-- What is needed --
Word for word, restate every entry that follows.

[Collected data]
···
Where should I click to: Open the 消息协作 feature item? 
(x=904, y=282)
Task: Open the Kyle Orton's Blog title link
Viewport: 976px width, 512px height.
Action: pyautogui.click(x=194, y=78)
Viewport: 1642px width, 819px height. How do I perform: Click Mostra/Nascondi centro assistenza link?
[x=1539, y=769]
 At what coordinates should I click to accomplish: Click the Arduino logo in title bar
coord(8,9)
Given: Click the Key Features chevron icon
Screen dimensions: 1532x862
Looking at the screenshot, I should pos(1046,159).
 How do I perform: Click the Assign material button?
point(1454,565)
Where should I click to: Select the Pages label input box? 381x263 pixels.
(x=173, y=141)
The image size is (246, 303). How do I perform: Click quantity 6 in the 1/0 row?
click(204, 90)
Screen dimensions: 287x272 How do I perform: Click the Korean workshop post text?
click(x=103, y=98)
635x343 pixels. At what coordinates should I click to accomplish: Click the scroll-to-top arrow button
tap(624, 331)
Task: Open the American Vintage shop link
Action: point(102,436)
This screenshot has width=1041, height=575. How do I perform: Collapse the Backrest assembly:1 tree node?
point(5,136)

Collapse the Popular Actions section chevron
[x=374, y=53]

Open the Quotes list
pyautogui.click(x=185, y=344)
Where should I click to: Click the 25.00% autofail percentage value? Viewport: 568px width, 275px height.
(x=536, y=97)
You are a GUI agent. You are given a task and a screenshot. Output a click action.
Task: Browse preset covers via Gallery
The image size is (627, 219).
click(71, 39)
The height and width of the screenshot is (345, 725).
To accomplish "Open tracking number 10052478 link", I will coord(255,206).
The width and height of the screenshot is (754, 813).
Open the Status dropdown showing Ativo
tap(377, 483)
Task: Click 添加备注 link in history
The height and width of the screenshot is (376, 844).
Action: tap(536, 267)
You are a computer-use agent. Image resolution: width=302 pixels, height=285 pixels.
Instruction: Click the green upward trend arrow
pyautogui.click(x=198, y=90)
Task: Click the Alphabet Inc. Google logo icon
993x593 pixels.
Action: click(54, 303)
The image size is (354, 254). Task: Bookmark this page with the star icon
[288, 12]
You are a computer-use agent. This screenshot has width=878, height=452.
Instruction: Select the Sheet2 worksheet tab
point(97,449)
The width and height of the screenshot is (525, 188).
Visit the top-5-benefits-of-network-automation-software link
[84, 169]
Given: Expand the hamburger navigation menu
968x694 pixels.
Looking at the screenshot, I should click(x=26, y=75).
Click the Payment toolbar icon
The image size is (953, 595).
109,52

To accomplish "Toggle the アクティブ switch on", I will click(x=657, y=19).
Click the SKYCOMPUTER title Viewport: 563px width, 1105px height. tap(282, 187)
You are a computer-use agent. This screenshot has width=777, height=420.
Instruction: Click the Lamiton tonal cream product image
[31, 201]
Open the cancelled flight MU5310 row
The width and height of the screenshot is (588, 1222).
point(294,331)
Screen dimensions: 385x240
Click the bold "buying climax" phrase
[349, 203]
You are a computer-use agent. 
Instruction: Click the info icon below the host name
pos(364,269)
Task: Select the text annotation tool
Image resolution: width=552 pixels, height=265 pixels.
···
-- Answer area --
Where should I click to: Open the 消息协作 feature item? 
(x=904, y=282)
Task: Open the Kyle Orton's Blog title link
Viewport: 976px width, 512px height.
Action: pyautogui.click(x=194, y=78)
Viewport: 1642px width, 819px height. How do I perform: Click Mostra/Nascondi centro assistenza link?
[x=1539, y=769]
 At what coordinates should I click to accomplish: Click the Arduino logo in title bar
coord(8,9)
Given: Click the Key Features chevron icon
Screen dimensions: 1532x862
Looking at the screenshot, I should pos(1046,159).
 How do I perform: Click the Assign material button?
point(1454,565)
Where should I click to: Select the Pages label input box? 381x263 pixels.
(x=173, y=141)
The image size is (246, 303). How do I perform: Click quantity 6 in the 1/0 row?
click(204, 90)
Screen dimensions: 287x272 How do I perform: Click the Korean workshop post text?
click(x=103, y=98)
635x343 pixels. At what coordinates should I click to accomplish: Click the scroll-to-top arrow button
tap(624, 331)
Task: Open the American Vintage shop link
Action: point(102,436)
This screenshot has width=1041, height=575. How do I perform: Collapse the Backrest assembly:1 tree node?
point(5,136)

Collapse the Popular Actions section chevron
[x=374, y=53]

Open the Quotes list
pyautogui.click(x=185, y=344)
Where should I click to: Click the 25.00% autofail percentage value? Viewport: 568px width, 275px height.
(x=536, y=97)
You are a GUI agent. You are given a task and a screenshot. Output a click action.
Task: Browse preset covers via Gallery
The image size is (627, 219).
click(71, 39)
The height and width of the screenshot is (345, 725).
To accomplish "Open tracking number 10052478 link", I will coord(255,206).
The width and height of the screenshot is (754, 813).
Open the Status dropdown showing Ativo
tap(377, 483)
Task: Click 添加备注 link in history
The height and width of the screenshot is (376, 844).
Action: tap(536, 267)
You are a computer-use agent. Image resolution: width=302 pixels, height=285 pixels.
Instruction: Click the green upward trend arrow
pyautogui.click(x=198, y=90)
Task: Click the Alphabet Inc. Google logo icon
993x593 pixels.
Action: click(54, 303)
The image size is (354, 254). Task: Bookmark this page with the star icon
[288, 12]
You are a computer-use agent. This screenshot has width=878, height=452.
Instruction: Select the Sheet2 worksheet tab
point(97,449)
The width and height of the screenshot is (525, 188).
Visit the top-5-benefits-of-network-automation-software link
[84, 169]
Given: Expand the hamburger navigation menu
968x694 pixels.
Looking at the screenshot, I should click(x=26, y=75).
Click the Payment toolbar icon
The image size is (953, 595).
109,52

To accomplish "Toggle the アクティブ switch on", I will click(x=657, y=19).
Click the SKYCOMPUTER title Viewport: 563px width, 1105px height. tap(282, 187)
You are a computer-use agent. This screenshot has width=777, height=420.
Instruction: Click the Lamiton tonal cream product image
[31, 201]
Open the cancelled flight MU5310 row
The width and height of the screenshot is (588, 1222).
point(294,331)
Screen dimensions: 385x240
Click the bold "buying climax" phrase
[349, 203]
You are a computer-use agent. 
Instruction: Click the info icon below the host name
pos(364,269)
Task: Select the text annotation tool
Image resolution: width=552 pixels, height=265 pixels.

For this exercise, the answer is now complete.